Source passage:
^^^^^^^^

Or, shortcut: remove d_0 from the basis and replace it by 1.

A question. I'm pretty sure I've seen somewhere, maybe in an
old paper, the claim "a Hamel basis cannot have the property of Baire".
Does anybody know where?

["pr. of Baire" = being in the sigma-algebra generated by the
open sets and the meager sets; "meager" = ctbl union of nowhere dense
sets. It turns out X has the pr. of Baire <=> X = open Delta meager...
hence X is either meager, or comeager on an open set]

The claim is stronger than Mike's statement (the sigma-algebra
properly contains the analytic sets.) The claim is also quite false!

What _is_ true is that a Hamel basis B cannot be comeager on
an open set... for the same reason it cannot have positive measure: either
property implies the difference set B-B contains an interval, and
thus some b_i - b_j = a non-0 rational.

But B can be meager just fine. Take a set K such that K+K =R,
and do the usual construction, but pick elements for B from K (let r
be outside the span of the part already built, write r = k1+k2, adjoin
one (if enough) or both of them as new elements, repeat). The resulting
B spans K, and thus R; and being a subset of K U {1} it will be
meager, or have measure 0, if K does.

E.g. say C is the Cantor set in [0,1]. C+C = [0,2] then...
so put a copy of C in each [j, j+1], j in Z, and their union works
as K. This K is both measure-0 and meager (in fact, nowhere dense),
so we get a nowhere-dense Hamel basis B that is also of measure 0.

^^^^^^^^

Set tasks:
• a. Please rewrite the Hamel basis post starting with "Or, shortcut: remove" and going on through "also quite false!", putting "sigma-field" wherever "sigma-algebra" appears.
• b. In the Hamel basis post, what does C+C equal when C is the Cantor set in [0,1]?

^^^^^^^^

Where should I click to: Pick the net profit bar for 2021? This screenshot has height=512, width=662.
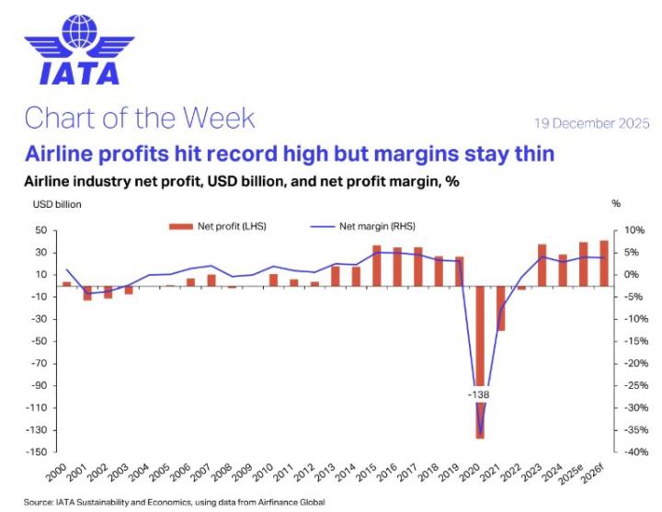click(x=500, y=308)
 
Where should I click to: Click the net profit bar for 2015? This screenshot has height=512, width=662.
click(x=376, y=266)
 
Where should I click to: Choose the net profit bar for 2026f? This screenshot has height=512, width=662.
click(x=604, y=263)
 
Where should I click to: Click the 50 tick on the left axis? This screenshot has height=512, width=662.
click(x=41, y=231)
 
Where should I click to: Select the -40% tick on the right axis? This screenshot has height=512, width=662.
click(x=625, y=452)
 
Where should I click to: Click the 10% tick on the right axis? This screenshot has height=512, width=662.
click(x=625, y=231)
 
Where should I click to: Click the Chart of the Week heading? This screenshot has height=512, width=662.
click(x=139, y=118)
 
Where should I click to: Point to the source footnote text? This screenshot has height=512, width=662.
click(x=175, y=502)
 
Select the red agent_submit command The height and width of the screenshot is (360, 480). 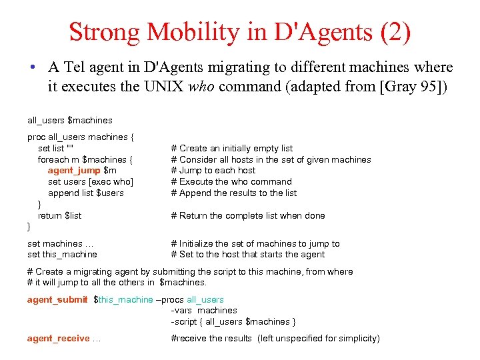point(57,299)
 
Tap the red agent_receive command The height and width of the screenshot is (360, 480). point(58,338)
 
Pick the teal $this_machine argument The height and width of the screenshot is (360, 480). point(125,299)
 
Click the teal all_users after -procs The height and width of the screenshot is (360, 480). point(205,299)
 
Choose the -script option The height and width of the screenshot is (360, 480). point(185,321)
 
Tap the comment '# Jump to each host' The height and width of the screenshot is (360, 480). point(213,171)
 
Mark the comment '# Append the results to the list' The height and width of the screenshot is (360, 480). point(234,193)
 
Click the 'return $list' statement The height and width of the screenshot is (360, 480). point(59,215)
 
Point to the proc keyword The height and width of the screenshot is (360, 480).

^^^^^^^^

Solutions per task:
• a.
Or, shortcut: remove d_0 from the basis and replace it by 1.

A question. I'm pretty sure I've seen somewhere, maybe in an
old paper, the claim "a Hamel basis cannot have the property of Baire".
Does anybody know where?

["pr. of Baire" = being in the sigma-field generated by the
open sets and the meager sets; "meager" = ctbl union of nowhere dense
sets. It turns out X has the pr. of Baire <=> X = open Delta meager...
hence X is either meager, or comeager on an open set]

The claim is stronger than Mike's statement (the sigma-field
properly contains the analytic sets.) The claim is also quite false!

• b. [0,2]